Supplied data
※

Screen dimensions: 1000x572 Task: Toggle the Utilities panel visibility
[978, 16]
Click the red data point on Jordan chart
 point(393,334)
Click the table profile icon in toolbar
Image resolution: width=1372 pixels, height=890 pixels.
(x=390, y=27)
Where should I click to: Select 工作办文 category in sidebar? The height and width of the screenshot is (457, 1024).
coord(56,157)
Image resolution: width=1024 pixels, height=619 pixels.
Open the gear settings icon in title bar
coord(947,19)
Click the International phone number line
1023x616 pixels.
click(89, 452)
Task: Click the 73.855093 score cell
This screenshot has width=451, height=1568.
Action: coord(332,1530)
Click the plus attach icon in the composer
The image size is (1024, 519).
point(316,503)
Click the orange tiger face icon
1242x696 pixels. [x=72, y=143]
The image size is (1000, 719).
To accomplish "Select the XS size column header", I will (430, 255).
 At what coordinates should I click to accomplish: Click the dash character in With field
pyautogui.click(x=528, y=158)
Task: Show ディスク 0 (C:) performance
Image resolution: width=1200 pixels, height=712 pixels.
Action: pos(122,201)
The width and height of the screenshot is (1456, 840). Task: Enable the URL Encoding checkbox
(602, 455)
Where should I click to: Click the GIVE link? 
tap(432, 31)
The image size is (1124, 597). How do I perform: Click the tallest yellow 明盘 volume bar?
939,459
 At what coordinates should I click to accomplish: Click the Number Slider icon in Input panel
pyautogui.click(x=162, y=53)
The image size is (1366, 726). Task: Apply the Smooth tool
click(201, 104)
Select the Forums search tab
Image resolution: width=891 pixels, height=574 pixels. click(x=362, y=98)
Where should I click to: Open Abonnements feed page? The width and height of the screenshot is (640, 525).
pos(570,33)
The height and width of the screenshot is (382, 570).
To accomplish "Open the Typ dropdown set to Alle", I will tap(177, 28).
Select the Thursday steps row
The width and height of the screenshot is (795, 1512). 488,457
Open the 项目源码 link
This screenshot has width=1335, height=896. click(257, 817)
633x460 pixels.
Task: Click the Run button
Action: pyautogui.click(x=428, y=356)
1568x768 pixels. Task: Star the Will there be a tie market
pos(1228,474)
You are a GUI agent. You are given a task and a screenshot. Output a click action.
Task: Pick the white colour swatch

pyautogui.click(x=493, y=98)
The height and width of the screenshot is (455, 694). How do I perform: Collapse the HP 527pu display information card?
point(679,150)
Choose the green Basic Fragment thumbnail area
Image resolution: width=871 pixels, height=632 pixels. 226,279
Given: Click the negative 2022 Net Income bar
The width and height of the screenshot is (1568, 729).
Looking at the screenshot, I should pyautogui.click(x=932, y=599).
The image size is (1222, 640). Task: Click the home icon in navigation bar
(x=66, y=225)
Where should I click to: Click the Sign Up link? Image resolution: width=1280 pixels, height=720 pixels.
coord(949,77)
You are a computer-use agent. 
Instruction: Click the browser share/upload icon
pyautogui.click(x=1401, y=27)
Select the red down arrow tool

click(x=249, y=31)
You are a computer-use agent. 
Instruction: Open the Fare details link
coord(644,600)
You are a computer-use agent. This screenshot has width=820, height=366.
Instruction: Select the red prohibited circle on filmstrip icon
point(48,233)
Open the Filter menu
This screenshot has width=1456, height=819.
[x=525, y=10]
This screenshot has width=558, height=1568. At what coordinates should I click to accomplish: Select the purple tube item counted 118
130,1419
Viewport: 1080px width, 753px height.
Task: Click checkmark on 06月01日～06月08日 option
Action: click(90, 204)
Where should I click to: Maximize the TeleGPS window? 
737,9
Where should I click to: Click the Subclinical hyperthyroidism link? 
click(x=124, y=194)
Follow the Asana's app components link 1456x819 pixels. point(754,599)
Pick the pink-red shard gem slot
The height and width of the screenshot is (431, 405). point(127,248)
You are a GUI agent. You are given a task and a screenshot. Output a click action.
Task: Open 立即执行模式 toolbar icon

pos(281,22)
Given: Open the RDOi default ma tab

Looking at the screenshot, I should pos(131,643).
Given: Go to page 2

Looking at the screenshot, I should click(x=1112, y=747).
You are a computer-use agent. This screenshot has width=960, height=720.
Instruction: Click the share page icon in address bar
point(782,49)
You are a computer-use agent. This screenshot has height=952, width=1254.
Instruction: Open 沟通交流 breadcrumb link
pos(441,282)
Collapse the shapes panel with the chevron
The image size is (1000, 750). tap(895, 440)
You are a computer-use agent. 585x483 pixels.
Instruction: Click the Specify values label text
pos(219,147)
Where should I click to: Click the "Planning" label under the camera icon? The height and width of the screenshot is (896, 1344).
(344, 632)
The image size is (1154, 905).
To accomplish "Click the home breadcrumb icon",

※

Stated task
Rewrite the records from the line containing "The image size is (1222, 640)." through the line containing "pyautogui.click(x=1401, y=27)", inclusive, keeping every line and its request. Scale each click coordinate in the answers by 0.2 and round to whole numbers, with halves rounding up.

Answer to the task
The image size is (1222, 640). Task: Click the home icon in navigation bar
(x=13, y=45)
Where should I click to: Click the Sign Up link? Image resolution: width=1280 pixels, height=720 pixels.
coord(190,15)
You are a computer-use agent. 
Instruction: Click the browser share/upload icon
pyautogui.click(x=280, y=5)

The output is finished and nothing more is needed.